I read with despair the article by Chris Wheal on travel insurance (Features, 18 January). This has to be one of the worst journalistic pieces in a professional publication I have ever seen.

What utter rubbish to suggest that the whole UK travel insurance market is systematically providing a sub-standard service, "exploiting" policyholders and is run by cowboys.

Mr Wheal starts by suggesting that it is the insurance companies fault that up to one in five holidaymakers travels uninsured because he does not think he will have his claims paid. This is nonsense; the principal reasons are ignorance of the need for travel insurance and a belief that the EHIC provides adequate cover.

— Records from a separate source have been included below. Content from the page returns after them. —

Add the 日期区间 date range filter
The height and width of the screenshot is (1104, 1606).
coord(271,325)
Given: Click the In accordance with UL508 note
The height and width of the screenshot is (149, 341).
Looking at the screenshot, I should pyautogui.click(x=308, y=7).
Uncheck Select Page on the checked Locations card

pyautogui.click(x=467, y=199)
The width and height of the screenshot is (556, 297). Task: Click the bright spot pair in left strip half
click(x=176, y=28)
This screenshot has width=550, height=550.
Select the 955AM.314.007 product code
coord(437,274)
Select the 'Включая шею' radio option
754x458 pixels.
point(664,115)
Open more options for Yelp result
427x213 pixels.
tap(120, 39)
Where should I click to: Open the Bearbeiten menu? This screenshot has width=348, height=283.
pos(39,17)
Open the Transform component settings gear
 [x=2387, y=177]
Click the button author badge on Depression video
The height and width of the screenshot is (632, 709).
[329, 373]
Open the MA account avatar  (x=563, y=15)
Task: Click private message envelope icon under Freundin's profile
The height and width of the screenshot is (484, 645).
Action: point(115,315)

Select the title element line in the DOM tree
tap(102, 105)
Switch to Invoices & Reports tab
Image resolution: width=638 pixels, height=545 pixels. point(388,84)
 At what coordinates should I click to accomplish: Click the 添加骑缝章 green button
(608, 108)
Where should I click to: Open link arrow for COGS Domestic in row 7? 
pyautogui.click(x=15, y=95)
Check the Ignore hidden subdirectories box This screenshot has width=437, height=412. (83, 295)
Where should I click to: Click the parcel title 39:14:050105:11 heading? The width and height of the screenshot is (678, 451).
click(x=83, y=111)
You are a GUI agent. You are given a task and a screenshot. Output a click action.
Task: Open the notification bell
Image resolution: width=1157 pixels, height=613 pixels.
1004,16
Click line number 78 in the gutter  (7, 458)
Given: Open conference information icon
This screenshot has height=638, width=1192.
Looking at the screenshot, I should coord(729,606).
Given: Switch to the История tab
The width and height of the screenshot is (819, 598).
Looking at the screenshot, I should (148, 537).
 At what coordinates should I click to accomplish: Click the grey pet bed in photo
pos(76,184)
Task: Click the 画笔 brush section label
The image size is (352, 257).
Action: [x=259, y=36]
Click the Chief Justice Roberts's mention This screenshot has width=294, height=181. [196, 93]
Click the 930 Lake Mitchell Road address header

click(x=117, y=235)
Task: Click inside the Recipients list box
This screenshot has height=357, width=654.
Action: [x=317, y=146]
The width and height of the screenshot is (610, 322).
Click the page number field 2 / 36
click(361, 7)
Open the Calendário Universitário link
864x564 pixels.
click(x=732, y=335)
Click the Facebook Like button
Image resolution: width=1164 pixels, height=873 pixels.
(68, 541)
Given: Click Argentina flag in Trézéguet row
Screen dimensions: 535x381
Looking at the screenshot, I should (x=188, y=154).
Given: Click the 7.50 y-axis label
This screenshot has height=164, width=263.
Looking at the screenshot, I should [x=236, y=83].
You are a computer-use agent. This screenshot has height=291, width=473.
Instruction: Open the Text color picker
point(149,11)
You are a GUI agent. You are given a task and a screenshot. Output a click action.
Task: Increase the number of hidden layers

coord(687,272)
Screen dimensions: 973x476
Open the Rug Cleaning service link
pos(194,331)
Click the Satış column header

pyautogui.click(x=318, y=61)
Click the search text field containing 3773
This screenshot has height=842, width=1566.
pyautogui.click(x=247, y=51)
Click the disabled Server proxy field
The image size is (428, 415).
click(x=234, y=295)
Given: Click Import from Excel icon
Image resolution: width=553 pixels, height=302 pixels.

He then goes on to say that "despite very low claims rates for travel insurance, virtually every claim is rebutted".

He clearly has no claims data or experience of travel claims payments to substantiate such a ridiculous sweeping statement. To say that virtually every claim is rebutted is slanderous and extremely damaging to a vital service that deserves more respect from someone who should know better.

I say this without knowing what Mr Wheal's credentials are but I assume he has some given the space Insurance Times gave him to voice his ill-informed views. Millions of pounds are paid out every year in valid travel claims, to the relief and gratitude of the policyholders unlucky enough to have suffered a loss.

He goes on to state that travel insurers have been subject to 1,787 complaints, up from 1,525 the previous year. I wouldn't dispute that this is too many. In a perfect world there would be none, but put it in perspective - 45 million trips are made abroad each year, and if four out of five were insured, that is 36 million policies, which equates to a complaint rate of about 1 in 20,000 holidays.

It is right to question whether or not the delivery of travel insurance to the market via travel agents is in the customer's best interests and, indeed, if adequate advice is being provided at the point of sale.

But I cannot agree that the situation with regards to claims settlements is as dire as Mr Wheal suggests. If it were, the number of complaints would surely be substantially higher.